Cette mère célibataire avec sept enfants à charge, a galéré deux ans au chômage à cause de la crise. Elle est partie seule en Irlande dans l'espoir de trouver du travail.
"J'ai passé trois mois là-bas en pleurant tous les soirs", se rappelle-t-elle.
De retour chez elle, à Cesis (nord-est), une ville de 15.000 habitants ravagée par la crise, elle vient de retrouver du travail dans une garderie d'enfants gérée par la municipalité.
"C'est dans notre caractère national de lutter pour survivre sans se plaindre", assure-t-elle.
En 2008-2009, l'économie de la Lettonie s'est contractée de 25%, la pire récession dans le monde.
La nationalisation de la Parex Banka, la plus grande banque du pays à capital letton, a contraint Riga à un programme d'austérité draconienne, accompagnant un prêt de 7,5 milliards d'euros de l'Union européenne et du Fonds monétaire international (FMI).
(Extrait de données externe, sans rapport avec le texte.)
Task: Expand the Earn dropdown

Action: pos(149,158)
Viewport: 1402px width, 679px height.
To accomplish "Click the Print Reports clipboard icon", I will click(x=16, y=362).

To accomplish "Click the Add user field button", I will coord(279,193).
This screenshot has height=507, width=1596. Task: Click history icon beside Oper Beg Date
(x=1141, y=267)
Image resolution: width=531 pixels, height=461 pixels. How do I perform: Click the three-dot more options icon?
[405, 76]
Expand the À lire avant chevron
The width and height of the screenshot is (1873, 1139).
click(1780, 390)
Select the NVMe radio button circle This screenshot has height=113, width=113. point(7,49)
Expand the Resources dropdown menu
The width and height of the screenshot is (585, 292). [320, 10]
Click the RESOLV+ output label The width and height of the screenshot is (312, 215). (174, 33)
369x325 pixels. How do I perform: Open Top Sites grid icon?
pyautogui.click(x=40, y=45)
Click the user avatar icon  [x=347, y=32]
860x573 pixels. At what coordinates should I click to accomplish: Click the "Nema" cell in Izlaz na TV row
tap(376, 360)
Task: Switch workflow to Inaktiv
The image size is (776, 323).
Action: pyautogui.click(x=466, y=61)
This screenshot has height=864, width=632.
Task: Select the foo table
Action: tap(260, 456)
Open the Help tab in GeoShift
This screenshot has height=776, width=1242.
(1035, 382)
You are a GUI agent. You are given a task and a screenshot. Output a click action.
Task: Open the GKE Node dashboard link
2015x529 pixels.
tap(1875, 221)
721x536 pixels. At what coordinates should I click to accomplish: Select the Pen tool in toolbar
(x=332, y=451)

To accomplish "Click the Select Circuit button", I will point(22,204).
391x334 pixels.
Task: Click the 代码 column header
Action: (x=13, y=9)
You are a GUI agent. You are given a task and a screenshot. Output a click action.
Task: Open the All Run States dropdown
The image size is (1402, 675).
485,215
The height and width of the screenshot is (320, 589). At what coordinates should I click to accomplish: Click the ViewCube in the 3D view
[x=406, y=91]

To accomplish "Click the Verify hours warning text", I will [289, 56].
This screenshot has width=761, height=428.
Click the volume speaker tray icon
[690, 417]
Des coupes claires ont été opérées dans les dépenses sociales, les salariés du secteur public ont vu leur salaires réduits de 30%, beaucoup ont perdu leur emploi et le taux de chômage a culminé à 20%.
Mais la croissance est revenue: en 2011, le PIB a progressé de 5,5%, et au premier trimestre 2012, de 6,9% en rythme annuel, le taux le plus élevé des pays de l'UE.
La directrice générale du FMI, Christine Lagarde, considère la politique d'austérité menée en Lettonie comme un modèle à suivre pour les pays de l'UE en crise, à laquelle les Européens s'efforceront d'apporter une réponse lors du sommet de Bruxelles, jeudi et vendredi.
Le maire de Cesis, Girts Skenders, a géré avec pragmatisme l'austérité dans sa ville: "Nous avons dû couper notre budget d'environ 30%. Les employés municipaux ont accepté des réductions de salaire pour éviter de perdre leur travail".
Les plaintes des Grecs, qui jugent impossible de vivre avec une retraite de 500 euros par mois, laissent les Lettons perplexes car dans ce pays le niveau moyen des retraites est de 186 lats (266 euros) par mois.
"Il faut être réaliste, la crise nous a confrontés à la réalité, ce sera peut-être la même chose pour eux", déclare Girts Skenders.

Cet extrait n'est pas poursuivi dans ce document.